**Problem A**
Answer these questions from the Phantom Effect essay:
(i) According to the essay, what does the "Phantom Effect" use to gauge your feelings about the show?
(ii) What city is the accountant in the essay's example from?
(iii) What tale does the essay call the "Phantom Effect" a version of?
**Problem B**
Pick up the Phantom Effect essay after its final sentence and keep writing it.

**Page extract**

I recently read about isolation, potentially not the best thing for me to read when feeling sad like this. It got me thinking about nonprofit arts organizations and their potential (if not their intention) to bring people together. For the most part, they don’t, unless you count the monetization of art bringing people into a single museum or performance venue, having parted with money, and determined to have a good time.
I used to call that the “Phantom Effect.” Like any artistic venture's audiences, those who have seen Andrew Lloyd Webber’s The Phantom of the Opera generally fall into one of several categories: loved it, hated it, liked it, didn’t much like it, and “Was that the one with the rowboat in the basement?”
For the most part, those in the theater community have tended to fall in the loved it/hated it categories.
For those who aren’t theater people, which is the vast majority, those who have shelled out hundreds of dollars per ticket because Myrna back home told them that when you go to New York, they have to see that Phantom thing because, by gosh, it’s the best show ever and they can’t miss it because it’s worth every penny and Jesus, Mary, and Joseph, the chandelier.
Let’s say you’re that accountant from Omaha who paid a king’s ransom to a guy in Connecticut because the hotel uses that broker and you didn’t know you had to buy tickets well in advance to get a good seat. Your nose has fairly exploded with money on this venture. The house goes dark, you’re tired, disoriented, and a little excited, and the show begins.
And you hate it. Start to finish.
But you don’t tell anyone that. Because the “Phantom Effect.”
The “Phantom Effect” gauges your feelings about the show by how much you paid for the ticket. No one wants to feel like a sucker, least of all you. The show couldn’t possibly have been that horrible because look how popular it is! You alter your perception of the evening so as to justify the amount of money you sank into the venture. So, when you get back to Omaha and head out to a casino in Council Bluffs with your buddies on a Saturday night, you might tell them how incredible that Phantom thing was. You might even tell them it’s the best show ever and you can’t miss it because it’s worth every penny and Jesus, Mary, and Joseph, the chandelier.
Happens all the time. Not even consciously. It’s a version of The Emperor’s New Clothes.

Entries from a dataset:
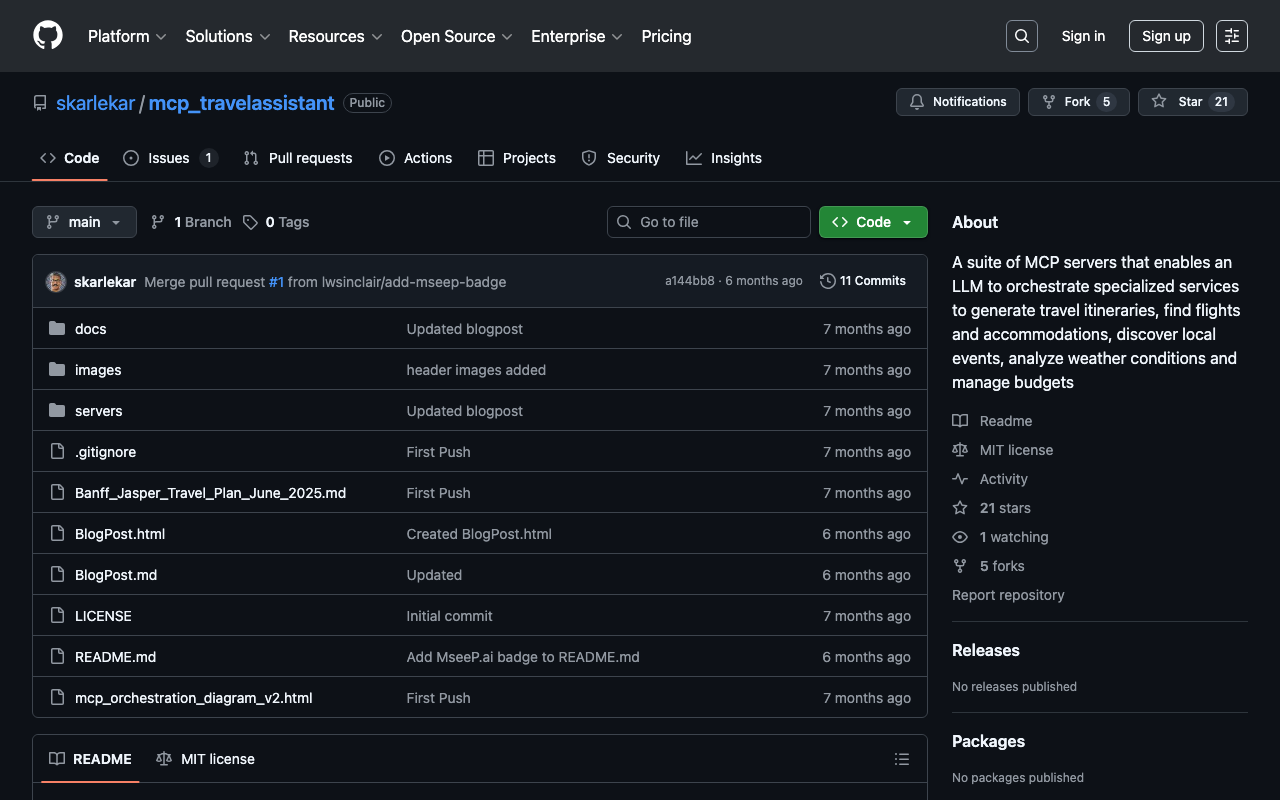Screen dimensions: 1280x800
Task: Click the skarlekar avatar in commit row
Action: coord(56,282)
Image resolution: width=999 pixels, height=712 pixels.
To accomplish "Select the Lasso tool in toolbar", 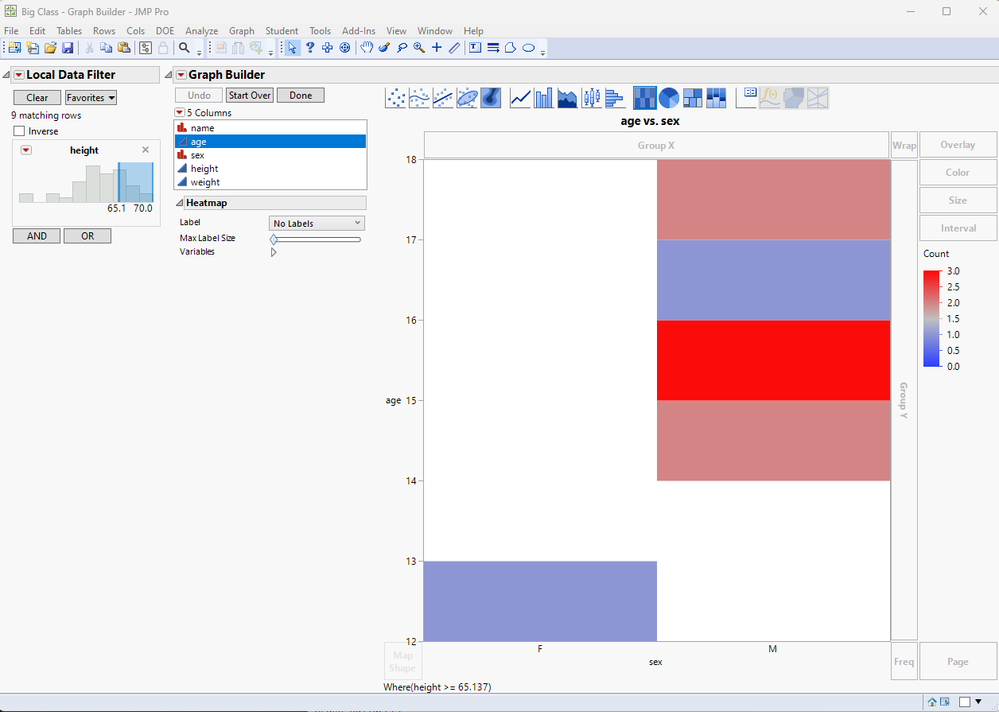I will pyautogui.click(x=402, y=48).
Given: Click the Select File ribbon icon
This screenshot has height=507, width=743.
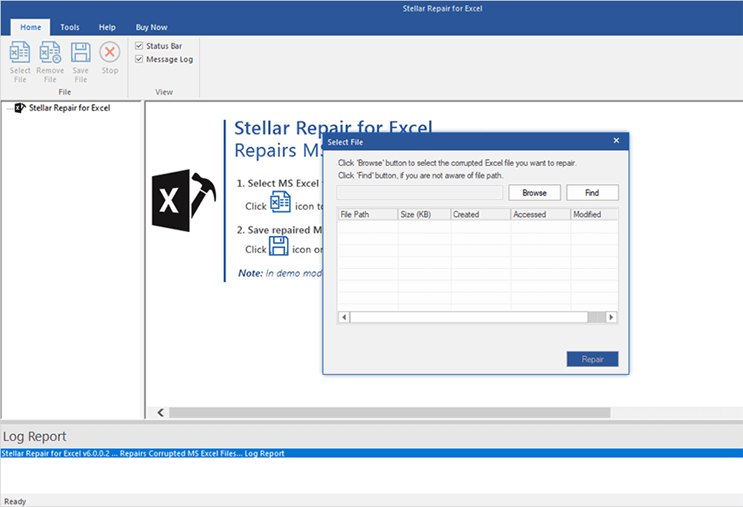Looking at the screenshot, I should (x=20, y=57).
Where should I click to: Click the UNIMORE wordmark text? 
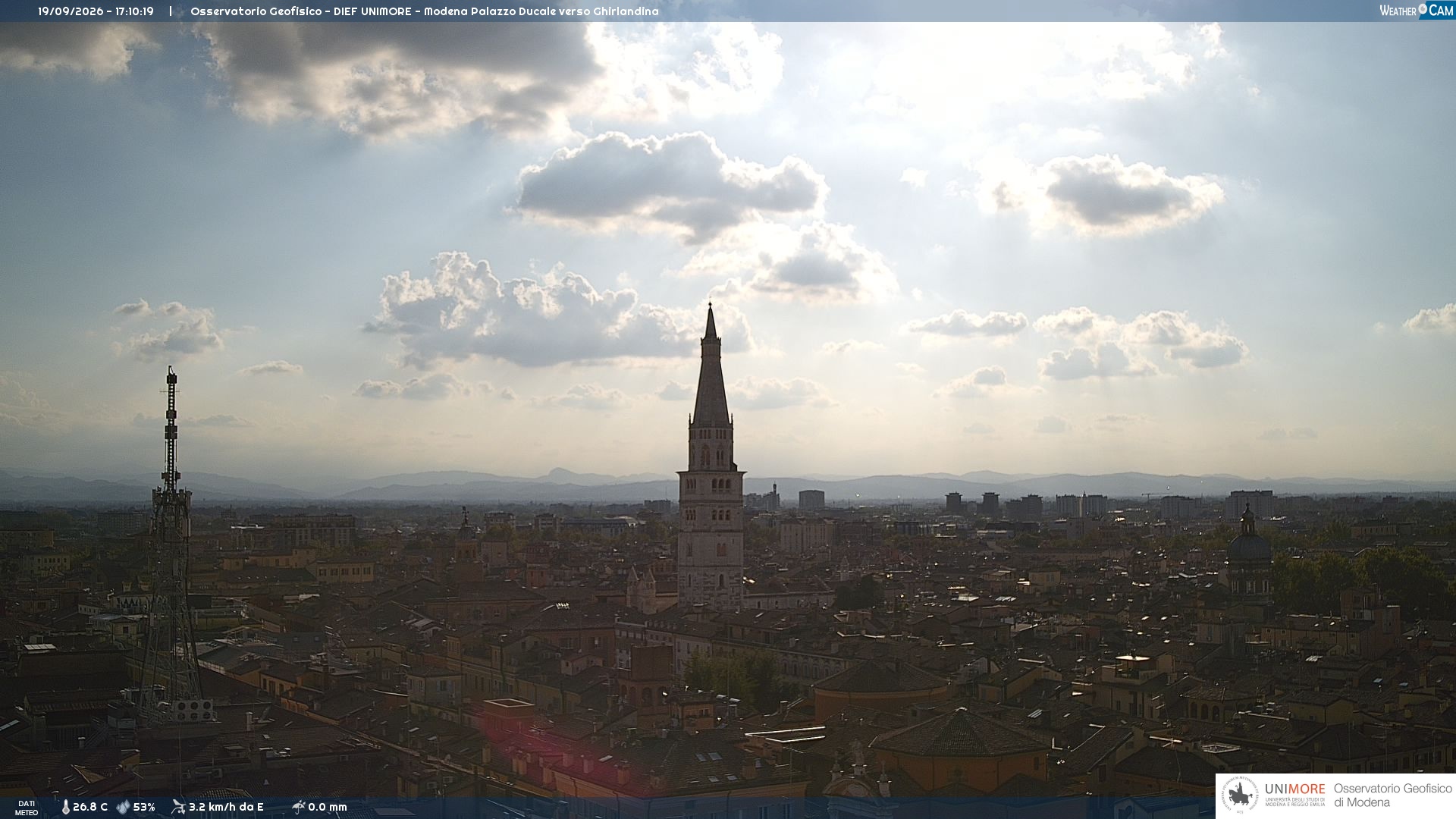click(1294, 789)
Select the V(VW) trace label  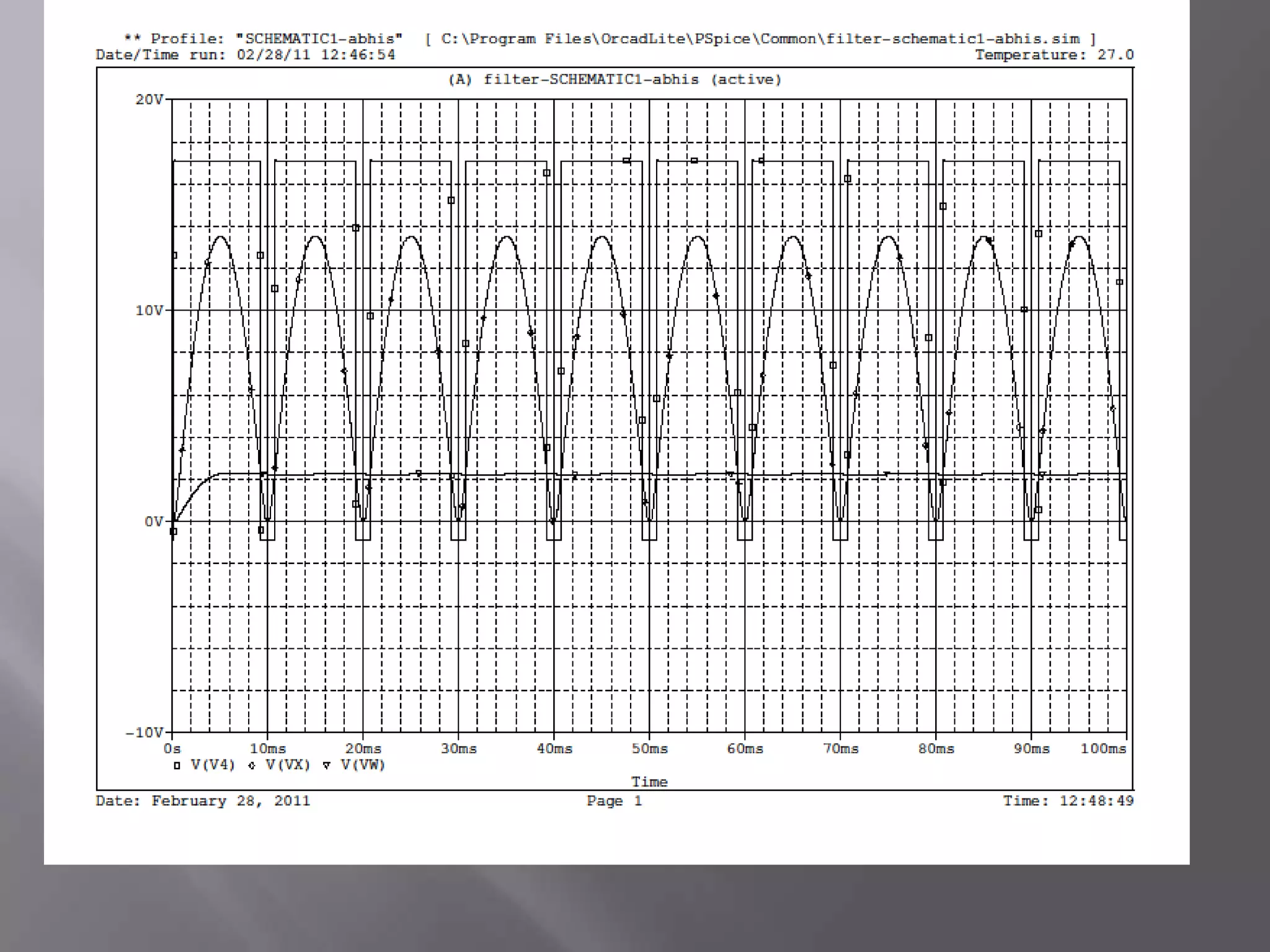tap(363, 765)
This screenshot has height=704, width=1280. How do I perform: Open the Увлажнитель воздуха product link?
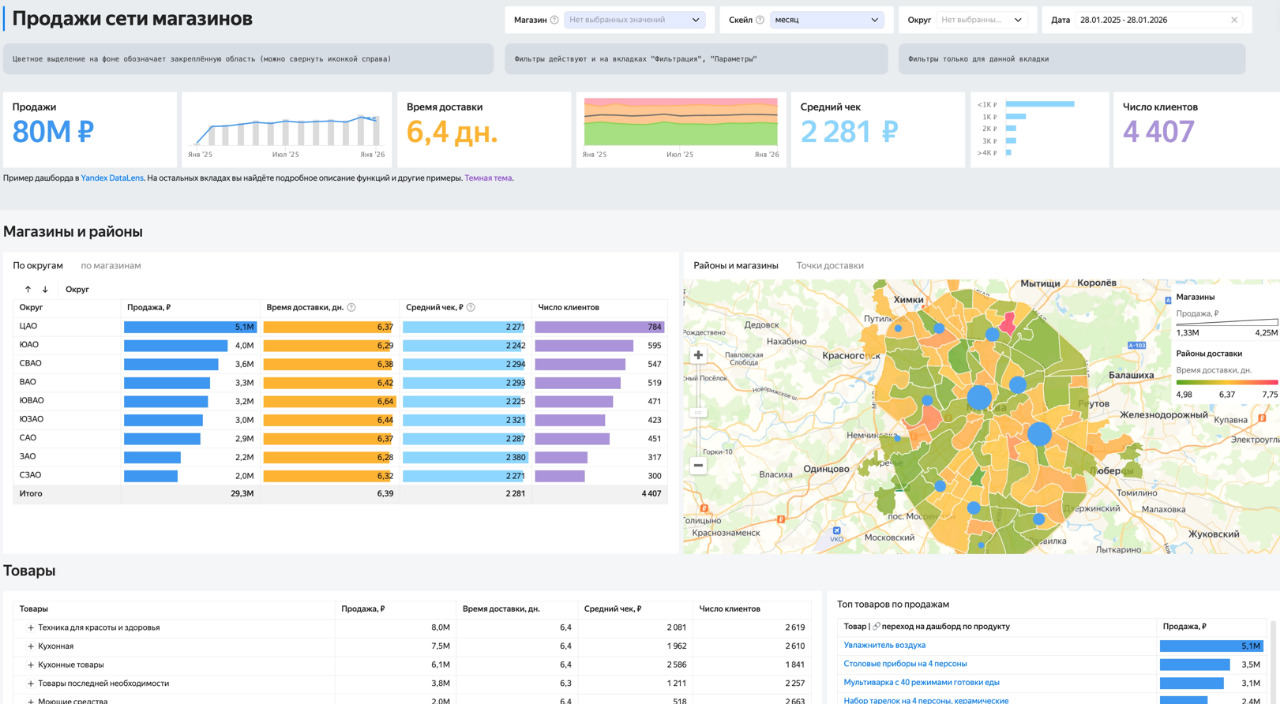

**Expected output A**
(i) How much you paid for the ticket.
(ii) Omaha.
(iii) The Emperor's New Clothes.

**Expected output B**
The peer pressure of the holidays is much like the “Phantom Effect.” You’ll see your family, perhaps. Maybe that’s good. Maybe not. Or, if you don’t have family close by, you’ll see someone else’s family. Maybe that’s good. Maybe not. And by gosh you’ll just tell everyone how incredible they are. You might even tell them that they’re the best family ever and you wouldn’t have missed their party because it’s worth every moment and Jesus, Mary, and Joseph, the fruitcake.
The “Phantom Effect,” when applied to the family and friends, can cause people to disassociate with the periphery of friendships (and family relationships) in one’s life. You might believe that you have a boatload of friends and there will never be a time when you don’t.
“We seek the safety of isolation even as it kills us.”
—Hank Green, “A Beautifully Foolish Endeavor”
There is a point in your lifetime when you will have the most friends and family that you will ever have. Perhaps that’s now. Yet that feeling of jubilant isolation—the irrational joy you might feel when all is quiet around you—becomes apparent only when you are at, or at least near that point. Every moment beyond that point is, for the most part, a shedding of friendships. You move, they move, your kids grow up and out, your job changes—whatever the reason, there are friendships that fall by the wayside with no ill intention. Finally, at far too young an age, a lot of people find themselves nearly (or actually) alone.
Nonprofit arts organizations could solve that issue if they wanted to. They have not only the ability, but the community’s permission to create ways in which people can freely (both in terms of movement and money) meet new people, establish new friendships, and find ways not to end up alone. And yet, most continue to act like profit-making ventures that happen to take donations, having no easy community impact like that of a senior center or a Boys & Girls Club.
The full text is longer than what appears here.